『斎藤緑雨全集』を借り出して読み始めたが、これがむちゃくちゃオモシロイ。
森鴎外・幸田露伴・斎藤緑雨の座談
『三人冗語』(と七人でやっている
『雲中語』)は、三人が「わる口」「小説通」「ひいき」などと名前を出さずにやっているので、発言の内容から、これは鴎外じゃないか、いやこれは緑雨だ、と推測するのが楽しい。
爆笑モノの発言も多くて、こんなのがある。
第十八回に睾丸といふこと五つあり、握られたる、ぶらぶらしたる、さまざまなり。世にも金玉の名文といふは蓋しこれより出でたるものか。
こんな馬鹿な小説を読むのは何の事は無い行き倒れのあとをつけてあるくやうなものだ。
こんなものをも評するに至っては、ごくとごくとを合はせて極々御苦労の事なり。
当意即妙などといふことは聞いたが、巧妙速妙とはスコ妙スコ変な造語だ。
また
『雲中語』では
天保老人(軽妙な語り口から恐らく
饗庭篁村:あえばこうそんと思われる)が、最近の小説は狂人ばかり出てくるがこんどは病人ばかり出てくる、そのほか、見るも聞くもいやなものばかりを小説の材料とするのはどうしたものか、などなど、ありゃ、これはまったく現代のことではないかと思えてくる。

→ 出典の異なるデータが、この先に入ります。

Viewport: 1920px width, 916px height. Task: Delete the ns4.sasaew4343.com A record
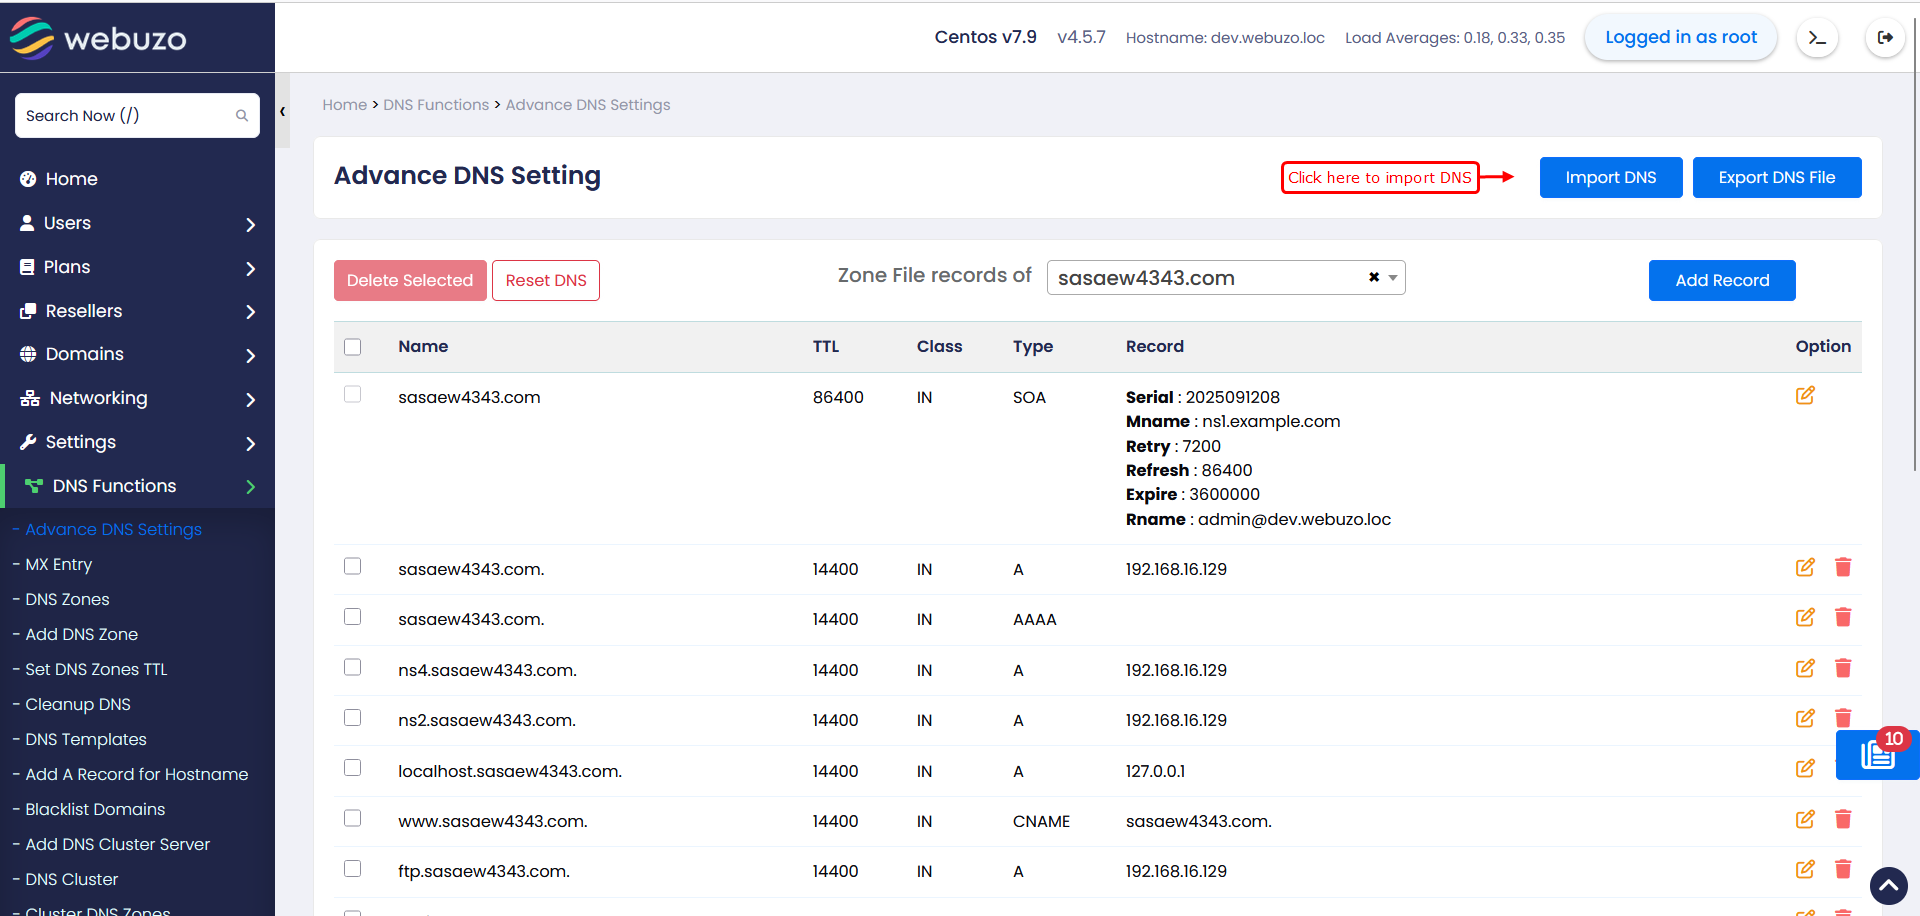[1843, 668]
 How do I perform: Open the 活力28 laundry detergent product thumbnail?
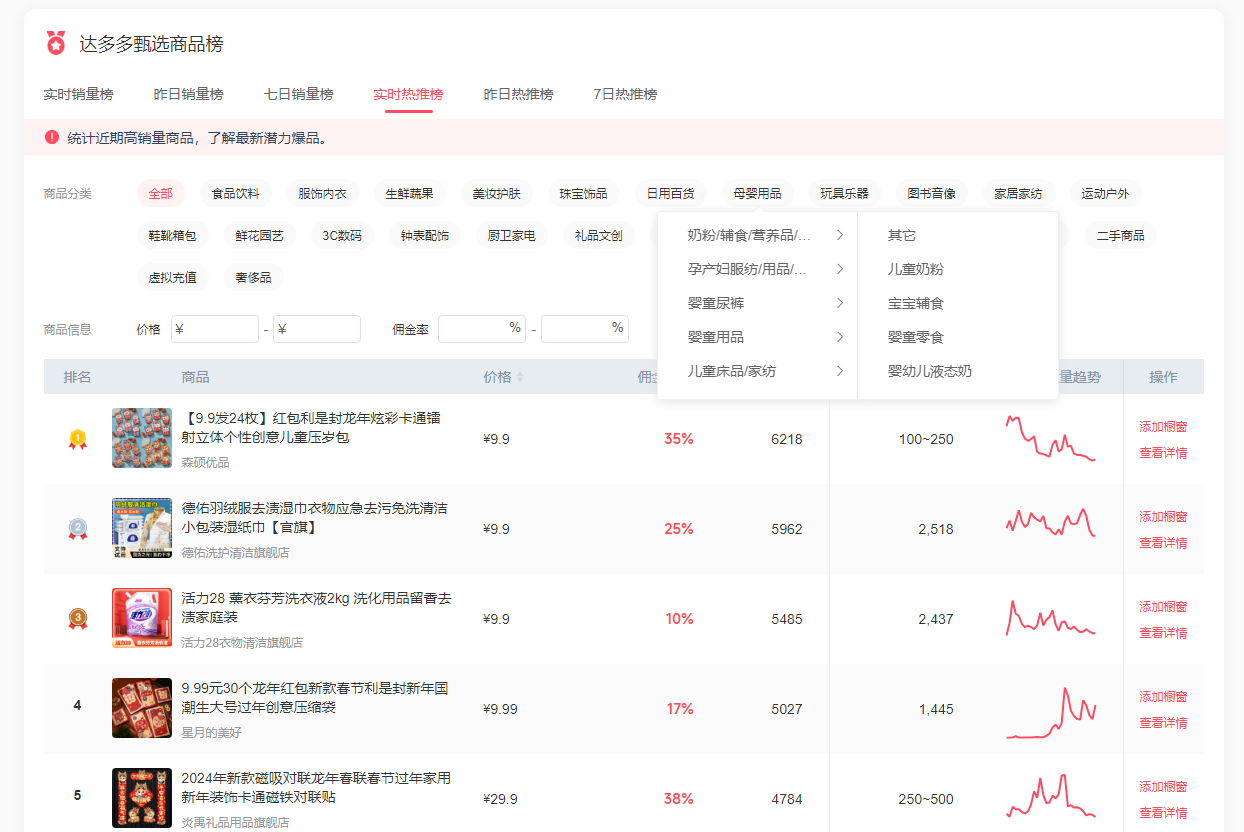click(x=142, y=618)
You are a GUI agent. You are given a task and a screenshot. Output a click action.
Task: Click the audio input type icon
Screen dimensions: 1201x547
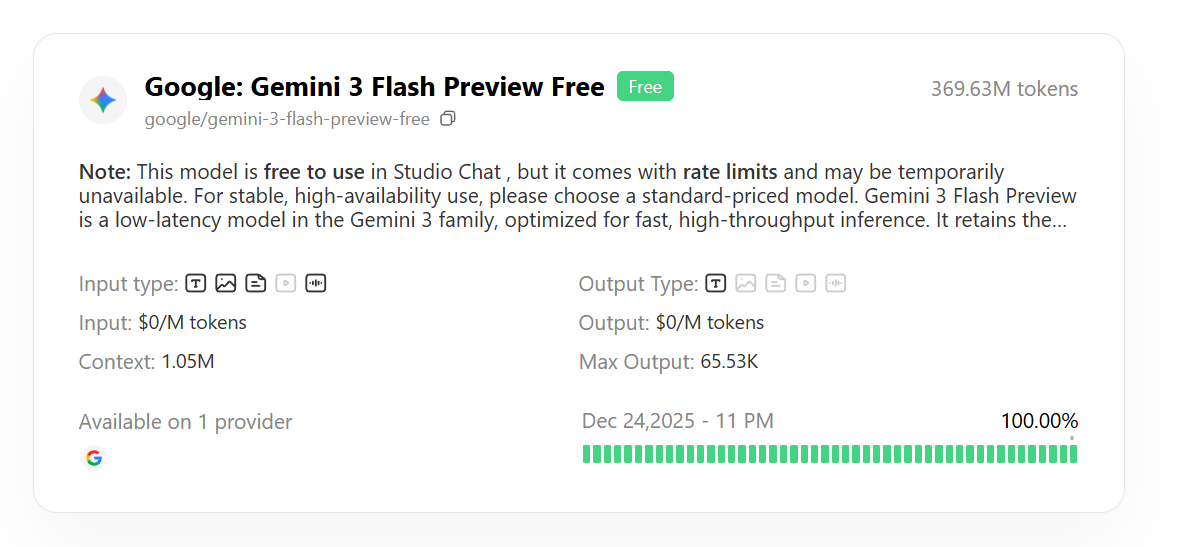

日本ブンガクがどれも湿っぽく貧乏臭いのは今に始まったことではないらしい。
それと度々座談者たちが口にするのが
「漢字(漢語)の誤用」。
「こぢ付漢語むちやくちや漢語」が多くて困る、と誰もが言っていて、ルビがおかしい、使わなくても良いような難語を持ち出す、翻訳書は簡単な語法すら誤訳している、などなど、これも全く現代のことではないかと思えてくる。この100年、人間大して変わってないなぁ。